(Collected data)
........

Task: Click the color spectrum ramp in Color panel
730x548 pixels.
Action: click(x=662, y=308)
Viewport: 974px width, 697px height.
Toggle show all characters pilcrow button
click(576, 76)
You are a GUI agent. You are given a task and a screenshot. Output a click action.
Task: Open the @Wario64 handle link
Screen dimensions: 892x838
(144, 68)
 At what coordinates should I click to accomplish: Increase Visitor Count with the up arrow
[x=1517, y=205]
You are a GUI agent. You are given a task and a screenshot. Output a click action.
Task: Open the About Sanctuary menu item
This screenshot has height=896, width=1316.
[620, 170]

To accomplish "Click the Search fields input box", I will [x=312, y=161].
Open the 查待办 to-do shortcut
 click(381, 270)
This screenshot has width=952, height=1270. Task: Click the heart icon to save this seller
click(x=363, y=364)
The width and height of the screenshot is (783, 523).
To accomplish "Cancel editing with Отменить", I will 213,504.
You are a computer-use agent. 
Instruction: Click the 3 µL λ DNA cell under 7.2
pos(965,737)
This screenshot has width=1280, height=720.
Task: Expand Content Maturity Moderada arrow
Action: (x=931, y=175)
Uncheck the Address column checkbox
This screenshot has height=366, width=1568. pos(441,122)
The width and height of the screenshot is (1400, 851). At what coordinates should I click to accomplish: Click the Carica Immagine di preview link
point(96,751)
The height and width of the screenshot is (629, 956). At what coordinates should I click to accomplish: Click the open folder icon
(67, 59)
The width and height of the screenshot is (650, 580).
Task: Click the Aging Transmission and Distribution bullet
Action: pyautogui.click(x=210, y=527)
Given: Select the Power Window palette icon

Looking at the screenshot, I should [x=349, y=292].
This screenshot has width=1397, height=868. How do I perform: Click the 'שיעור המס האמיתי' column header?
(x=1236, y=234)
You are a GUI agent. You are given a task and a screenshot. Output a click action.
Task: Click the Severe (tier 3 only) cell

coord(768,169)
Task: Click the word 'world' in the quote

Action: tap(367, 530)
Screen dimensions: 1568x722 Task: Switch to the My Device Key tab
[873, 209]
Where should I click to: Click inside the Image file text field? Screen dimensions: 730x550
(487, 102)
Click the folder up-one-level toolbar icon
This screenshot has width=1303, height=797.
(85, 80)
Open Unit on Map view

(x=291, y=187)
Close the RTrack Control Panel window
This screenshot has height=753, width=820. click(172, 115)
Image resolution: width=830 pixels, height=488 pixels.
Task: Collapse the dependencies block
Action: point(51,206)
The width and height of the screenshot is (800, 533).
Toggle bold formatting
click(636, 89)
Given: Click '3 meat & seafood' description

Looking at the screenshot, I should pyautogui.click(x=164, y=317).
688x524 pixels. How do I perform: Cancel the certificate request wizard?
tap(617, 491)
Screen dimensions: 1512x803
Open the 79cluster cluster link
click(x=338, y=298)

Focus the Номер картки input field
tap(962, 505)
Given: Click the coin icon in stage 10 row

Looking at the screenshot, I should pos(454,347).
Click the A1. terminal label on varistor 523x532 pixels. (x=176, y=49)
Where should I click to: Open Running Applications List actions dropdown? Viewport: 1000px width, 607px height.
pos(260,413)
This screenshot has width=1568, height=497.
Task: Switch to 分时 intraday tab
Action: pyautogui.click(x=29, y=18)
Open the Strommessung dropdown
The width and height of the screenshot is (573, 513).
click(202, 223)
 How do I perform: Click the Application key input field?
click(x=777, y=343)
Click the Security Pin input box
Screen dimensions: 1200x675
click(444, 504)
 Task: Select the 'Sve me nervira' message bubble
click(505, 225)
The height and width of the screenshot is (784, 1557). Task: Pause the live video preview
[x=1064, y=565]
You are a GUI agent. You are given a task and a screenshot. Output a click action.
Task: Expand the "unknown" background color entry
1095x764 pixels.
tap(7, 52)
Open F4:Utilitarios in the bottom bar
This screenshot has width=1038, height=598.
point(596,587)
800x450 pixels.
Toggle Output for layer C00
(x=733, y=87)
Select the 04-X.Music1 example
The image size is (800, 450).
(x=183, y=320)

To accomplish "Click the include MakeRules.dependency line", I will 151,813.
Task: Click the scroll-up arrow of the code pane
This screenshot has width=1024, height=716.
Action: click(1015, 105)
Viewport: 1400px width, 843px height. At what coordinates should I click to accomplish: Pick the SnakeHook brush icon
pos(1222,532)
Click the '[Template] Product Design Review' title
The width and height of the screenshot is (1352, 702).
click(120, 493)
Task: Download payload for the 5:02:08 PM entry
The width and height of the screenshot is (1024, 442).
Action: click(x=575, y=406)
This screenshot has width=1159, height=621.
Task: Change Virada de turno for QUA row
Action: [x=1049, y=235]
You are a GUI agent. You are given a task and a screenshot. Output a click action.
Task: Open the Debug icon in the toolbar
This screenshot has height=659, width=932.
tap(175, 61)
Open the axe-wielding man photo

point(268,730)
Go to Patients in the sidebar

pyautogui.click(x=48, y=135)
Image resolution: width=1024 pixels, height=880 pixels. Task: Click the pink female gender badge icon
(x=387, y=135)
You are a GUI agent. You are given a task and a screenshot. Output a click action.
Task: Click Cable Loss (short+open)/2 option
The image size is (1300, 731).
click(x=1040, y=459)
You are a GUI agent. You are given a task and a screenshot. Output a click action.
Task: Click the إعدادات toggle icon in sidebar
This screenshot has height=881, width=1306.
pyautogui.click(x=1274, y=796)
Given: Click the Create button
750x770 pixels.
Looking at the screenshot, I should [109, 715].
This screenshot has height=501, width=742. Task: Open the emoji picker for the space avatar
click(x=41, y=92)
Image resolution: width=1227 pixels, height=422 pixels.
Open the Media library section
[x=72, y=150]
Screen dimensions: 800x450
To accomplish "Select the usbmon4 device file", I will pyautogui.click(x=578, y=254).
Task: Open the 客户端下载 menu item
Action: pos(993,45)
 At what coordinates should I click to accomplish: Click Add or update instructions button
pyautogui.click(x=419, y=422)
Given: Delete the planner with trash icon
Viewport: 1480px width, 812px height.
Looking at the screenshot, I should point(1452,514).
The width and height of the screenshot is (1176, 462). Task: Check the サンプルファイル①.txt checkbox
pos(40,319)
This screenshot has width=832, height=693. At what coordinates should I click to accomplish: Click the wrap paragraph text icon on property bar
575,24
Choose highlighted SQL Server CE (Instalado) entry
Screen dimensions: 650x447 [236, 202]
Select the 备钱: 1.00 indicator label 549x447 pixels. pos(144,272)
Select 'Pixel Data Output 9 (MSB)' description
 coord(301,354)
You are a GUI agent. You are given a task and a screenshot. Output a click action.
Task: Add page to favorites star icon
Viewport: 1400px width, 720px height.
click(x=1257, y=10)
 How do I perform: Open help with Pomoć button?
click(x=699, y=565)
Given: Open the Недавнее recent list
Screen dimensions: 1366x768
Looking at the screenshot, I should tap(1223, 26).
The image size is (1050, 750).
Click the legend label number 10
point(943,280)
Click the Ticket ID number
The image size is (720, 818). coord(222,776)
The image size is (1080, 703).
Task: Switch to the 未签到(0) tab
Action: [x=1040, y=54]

........

▶ [Work to complete] Above are the records; from them, give again exactly the lines from the one containing "The width and height of the screenshot is (1352, 702)." to the one containing "Task: Open the Debug icon in the toolbar", both lines included, and nothing more.

▶ [Task answer]
The width and height of the screenshot is (1352, 702).
click(120, 493)
Task: Download payload for the 5:02:08 PM entry
The width and height of the screenshot is (1024, 442).
Action: click(x=575, y=406)
This screenshot has width=1159, height=621.
Task: Change Virada de turno for QUA row
Action: [x=1049, y=235]
You are a GUI agent. You are given a task and a screenshot. Output a click action.
Task: Open the Debug icon in the toolbar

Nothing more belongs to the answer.